Given text:
But the real masterpiece of this set is “Clyde Bruckman’s Final Repose”, by legendary writer Darin Morgan (check out a more in-depth profile of Morgan here). Mulder and Scully hunt down a serial killer that’s targeting psychics, and they’re aided in their investigation by Bruckman (Peter Boyle, in an Emmy-winning performance), a cranky old man with the ability to see how people are going to die. The episode works brilliantly as a thriller, but it’s also a mind-bending meditation on the debate of free versus pre-determinism. Bruckman wonders which is worse: believing the future is already written and that nothing we do matters, or that life and death are determined by billions of random events every day and that to obsess over them would drive us insane? Both scenarios terrify him, and while Mulder envies Bruckman’s gift, it’s Scully who comes to realize what a burden it is.

“The Host” is a straight-forward, effective horror story featuring a fish monster called the Flukeman, and like many of The X-Files‘ creepiest episodes, it’s inspired by an urban legend (in this case, the fear that creatures can enter a home by crawling through the toilet). “Post-Modern Prometheus” is a bizarre parody of Frankenstein filmed in black-and-white, and while the episode is a fan favorite, I’ve always felt it’s trying too hard to be quirky.

Record extracts:
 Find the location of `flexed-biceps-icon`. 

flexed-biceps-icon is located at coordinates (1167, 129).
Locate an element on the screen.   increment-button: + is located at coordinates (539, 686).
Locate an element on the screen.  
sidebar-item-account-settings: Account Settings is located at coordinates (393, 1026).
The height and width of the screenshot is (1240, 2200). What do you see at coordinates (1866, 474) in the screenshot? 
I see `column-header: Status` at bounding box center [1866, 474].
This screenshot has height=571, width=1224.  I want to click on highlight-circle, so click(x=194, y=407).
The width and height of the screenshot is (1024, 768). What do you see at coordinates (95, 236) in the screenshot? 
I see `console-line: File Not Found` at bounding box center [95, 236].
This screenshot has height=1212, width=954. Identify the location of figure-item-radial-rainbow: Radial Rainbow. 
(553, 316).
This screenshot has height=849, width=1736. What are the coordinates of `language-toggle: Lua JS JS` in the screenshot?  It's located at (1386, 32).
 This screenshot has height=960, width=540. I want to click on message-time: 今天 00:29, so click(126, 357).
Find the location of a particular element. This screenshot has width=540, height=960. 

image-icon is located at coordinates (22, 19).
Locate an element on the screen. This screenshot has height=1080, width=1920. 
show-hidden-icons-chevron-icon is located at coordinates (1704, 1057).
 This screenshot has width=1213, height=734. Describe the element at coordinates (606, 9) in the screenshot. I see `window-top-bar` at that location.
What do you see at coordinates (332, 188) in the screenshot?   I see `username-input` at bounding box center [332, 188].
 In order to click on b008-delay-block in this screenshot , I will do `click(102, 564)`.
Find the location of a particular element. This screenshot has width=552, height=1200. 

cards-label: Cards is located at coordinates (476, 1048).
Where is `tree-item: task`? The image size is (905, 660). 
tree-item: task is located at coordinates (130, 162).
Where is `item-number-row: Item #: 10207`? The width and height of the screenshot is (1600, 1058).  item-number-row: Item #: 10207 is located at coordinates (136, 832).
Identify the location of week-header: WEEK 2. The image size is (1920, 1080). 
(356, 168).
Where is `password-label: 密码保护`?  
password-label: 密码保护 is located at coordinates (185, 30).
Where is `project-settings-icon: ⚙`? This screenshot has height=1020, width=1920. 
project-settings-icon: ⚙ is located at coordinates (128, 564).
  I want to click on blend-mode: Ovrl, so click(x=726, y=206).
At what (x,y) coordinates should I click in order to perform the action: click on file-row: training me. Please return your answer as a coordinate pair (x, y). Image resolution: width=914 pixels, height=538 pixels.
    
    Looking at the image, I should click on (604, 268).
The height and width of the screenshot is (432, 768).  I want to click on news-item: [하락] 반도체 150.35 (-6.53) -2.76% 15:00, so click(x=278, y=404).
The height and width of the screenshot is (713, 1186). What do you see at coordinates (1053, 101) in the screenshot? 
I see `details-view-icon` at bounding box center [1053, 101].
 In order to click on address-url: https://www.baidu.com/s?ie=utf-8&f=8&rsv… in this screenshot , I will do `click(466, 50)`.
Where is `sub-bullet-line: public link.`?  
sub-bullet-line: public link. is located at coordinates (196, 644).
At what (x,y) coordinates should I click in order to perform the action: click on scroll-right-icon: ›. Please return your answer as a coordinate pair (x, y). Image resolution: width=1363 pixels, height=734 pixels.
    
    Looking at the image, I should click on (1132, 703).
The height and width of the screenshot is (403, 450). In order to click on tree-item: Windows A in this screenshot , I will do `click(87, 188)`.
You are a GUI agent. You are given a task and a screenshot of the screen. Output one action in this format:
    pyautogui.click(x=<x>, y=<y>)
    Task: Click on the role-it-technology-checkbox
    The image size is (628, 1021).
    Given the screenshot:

What the task asks:
Please answer from the X-Files episode text: which actor plays Bruckman in "Clyde Bruckman's Final Repose"?

Answer to this task:
Peter Boyle